> Your assignment
Your answer should consist solely of the lines from the one containing "The width and height of the screenshot is (349, 196)." through the end of the entries below, duplicated exactly.

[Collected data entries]
************

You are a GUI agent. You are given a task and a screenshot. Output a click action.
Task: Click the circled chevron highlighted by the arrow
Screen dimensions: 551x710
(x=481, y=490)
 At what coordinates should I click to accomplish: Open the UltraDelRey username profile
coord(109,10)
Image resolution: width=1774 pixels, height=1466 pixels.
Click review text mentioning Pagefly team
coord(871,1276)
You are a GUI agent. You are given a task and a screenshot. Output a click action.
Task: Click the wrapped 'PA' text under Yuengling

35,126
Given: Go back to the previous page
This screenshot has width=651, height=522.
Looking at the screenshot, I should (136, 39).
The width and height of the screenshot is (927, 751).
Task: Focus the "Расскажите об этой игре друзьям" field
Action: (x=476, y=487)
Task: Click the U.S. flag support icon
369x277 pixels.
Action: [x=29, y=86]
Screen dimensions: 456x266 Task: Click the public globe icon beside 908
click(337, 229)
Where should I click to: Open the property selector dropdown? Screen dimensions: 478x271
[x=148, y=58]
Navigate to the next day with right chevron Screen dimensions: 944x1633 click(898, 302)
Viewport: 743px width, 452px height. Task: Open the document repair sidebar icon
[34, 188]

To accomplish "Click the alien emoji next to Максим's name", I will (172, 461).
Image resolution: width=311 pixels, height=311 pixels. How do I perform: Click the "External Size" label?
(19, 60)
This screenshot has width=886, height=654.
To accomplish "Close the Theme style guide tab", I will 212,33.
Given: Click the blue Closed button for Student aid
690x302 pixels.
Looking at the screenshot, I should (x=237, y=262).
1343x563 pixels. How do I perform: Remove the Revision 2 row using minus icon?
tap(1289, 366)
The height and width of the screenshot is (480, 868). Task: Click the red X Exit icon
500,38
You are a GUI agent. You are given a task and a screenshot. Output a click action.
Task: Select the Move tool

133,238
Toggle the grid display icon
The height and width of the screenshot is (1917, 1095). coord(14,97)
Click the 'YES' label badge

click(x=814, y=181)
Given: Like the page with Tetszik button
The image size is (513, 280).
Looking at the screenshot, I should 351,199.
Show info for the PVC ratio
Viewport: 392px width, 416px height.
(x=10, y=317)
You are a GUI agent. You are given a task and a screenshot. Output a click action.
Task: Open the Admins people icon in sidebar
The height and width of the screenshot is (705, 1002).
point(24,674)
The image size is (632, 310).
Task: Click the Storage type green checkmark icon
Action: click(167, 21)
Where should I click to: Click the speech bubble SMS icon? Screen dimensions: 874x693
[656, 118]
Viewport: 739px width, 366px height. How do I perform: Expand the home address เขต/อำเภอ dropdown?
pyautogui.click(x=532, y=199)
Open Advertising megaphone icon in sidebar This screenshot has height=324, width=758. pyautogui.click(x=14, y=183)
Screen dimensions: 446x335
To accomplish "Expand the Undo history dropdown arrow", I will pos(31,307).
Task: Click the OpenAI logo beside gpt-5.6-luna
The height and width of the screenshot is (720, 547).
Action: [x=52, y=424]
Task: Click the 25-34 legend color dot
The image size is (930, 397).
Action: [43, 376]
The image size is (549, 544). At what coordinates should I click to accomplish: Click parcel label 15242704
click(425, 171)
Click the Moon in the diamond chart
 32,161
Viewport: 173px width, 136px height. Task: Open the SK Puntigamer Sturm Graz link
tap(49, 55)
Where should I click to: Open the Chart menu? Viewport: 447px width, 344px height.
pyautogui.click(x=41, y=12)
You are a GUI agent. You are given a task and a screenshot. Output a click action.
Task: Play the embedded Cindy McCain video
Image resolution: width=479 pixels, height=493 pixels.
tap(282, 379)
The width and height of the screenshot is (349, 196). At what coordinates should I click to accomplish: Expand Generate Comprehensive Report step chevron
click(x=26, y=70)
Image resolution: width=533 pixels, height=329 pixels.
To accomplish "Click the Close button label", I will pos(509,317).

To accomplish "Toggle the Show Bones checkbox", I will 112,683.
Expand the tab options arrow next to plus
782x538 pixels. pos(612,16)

************

> Output of the task
The width and height of the screenshot is (349, 196). At what coordinates should I click to accomplish: Expand Generate Comprehensive Report step chevron
click(x=26, y=70)
Image resolution: width=533 pixels, height=329 pixels.
To accomplish "Click the Close button label", I will pos(509,317).

To accomplish "Toggle the Show Bones checkbox", I will 112,683.
Expand the tab options arrow next to plus
782x538 pixels. pos(612,16)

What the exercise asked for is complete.